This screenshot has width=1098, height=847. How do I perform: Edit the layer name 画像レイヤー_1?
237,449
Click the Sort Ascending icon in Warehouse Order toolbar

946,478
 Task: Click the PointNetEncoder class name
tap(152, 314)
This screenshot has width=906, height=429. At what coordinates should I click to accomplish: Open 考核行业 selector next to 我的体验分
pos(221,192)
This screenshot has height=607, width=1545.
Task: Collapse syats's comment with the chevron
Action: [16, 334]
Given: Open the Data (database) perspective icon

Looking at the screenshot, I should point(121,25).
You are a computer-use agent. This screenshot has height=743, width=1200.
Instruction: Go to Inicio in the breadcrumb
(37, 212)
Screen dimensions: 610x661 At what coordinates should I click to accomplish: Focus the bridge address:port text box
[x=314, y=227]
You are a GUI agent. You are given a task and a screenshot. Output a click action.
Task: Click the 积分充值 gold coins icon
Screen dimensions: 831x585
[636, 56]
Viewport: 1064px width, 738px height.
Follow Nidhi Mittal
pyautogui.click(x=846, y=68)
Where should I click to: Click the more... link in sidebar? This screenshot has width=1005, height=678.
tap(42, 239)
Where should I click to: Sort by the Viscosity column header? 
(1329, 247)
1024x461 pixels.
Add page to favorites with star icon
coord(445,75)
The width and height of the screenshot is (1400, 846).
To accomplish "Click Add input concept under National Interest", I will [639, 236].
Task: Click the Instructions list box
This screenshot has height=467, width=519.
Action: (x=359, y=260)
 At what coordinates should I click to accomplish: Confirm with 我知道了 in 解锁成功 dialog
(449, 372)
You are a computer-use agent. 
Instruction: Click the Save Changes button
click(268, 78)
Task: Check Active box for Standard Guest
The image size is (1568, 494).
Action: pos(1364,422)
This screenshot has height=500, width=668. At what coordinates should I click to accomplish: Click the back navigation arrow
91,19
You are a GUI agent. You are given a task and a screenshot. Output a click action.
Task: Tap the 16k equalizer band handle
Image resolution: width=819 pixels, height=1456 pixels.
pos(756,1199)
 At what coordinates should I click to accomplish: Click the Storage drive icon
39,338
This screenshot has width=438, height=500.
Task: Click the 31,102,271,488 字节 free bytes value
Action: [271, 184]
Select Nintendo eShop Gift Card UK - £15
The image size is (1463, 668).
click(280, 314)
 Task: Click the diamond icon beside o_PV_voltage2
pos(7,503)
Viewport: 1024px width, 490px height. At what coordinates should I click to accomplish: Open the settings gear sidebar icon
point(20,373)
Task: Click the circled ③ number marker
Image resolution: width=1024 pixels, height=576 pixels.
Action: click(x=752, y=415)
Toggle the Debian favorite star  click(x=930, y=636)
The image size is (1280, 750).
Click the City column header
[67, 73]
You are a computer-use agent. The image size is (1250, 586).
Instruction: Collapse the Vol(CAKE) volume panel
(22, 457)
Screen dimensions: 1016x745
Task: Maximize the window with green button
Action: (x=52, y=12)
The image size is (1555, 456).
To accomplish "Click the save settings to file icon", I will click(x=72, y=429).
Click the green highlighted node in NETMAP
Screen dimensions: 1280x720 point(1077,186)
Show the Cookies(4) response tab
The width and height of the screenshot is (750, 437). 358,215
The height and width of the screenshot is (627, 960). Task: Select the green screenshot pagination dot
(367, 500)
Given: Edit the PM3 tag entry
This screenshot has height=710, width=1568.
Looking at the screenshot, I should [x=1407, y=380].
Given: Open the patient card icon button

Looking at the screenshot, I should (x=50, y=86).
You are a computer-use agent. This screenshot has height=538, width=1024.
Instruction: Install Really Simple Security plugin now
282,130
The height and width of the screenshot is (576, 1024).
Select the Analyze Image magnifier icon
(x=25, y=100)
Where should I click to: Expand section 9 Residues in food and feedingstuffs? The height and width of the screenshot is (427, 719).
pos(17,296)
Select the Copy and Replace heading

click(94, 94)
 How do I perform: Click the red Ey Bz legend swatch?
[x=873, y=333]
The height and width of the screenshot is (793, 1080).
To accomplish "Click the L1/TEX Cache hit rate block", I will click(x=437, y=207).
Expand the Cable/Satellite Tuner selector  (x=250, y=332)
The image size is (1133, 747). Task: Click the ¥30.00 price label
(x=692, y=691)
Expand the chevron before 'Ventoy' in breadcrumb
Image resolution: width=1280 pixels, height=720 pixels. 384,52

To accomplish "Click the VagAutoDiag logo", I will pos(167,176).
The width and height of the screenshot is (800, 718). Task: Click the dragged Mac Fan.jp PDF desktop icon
━━━━━━━━━━━━━━━━━━━━━━━━━━━━━━
Taking every line of the records in turn, count the ones holding "agent", and state nothing but the number.

6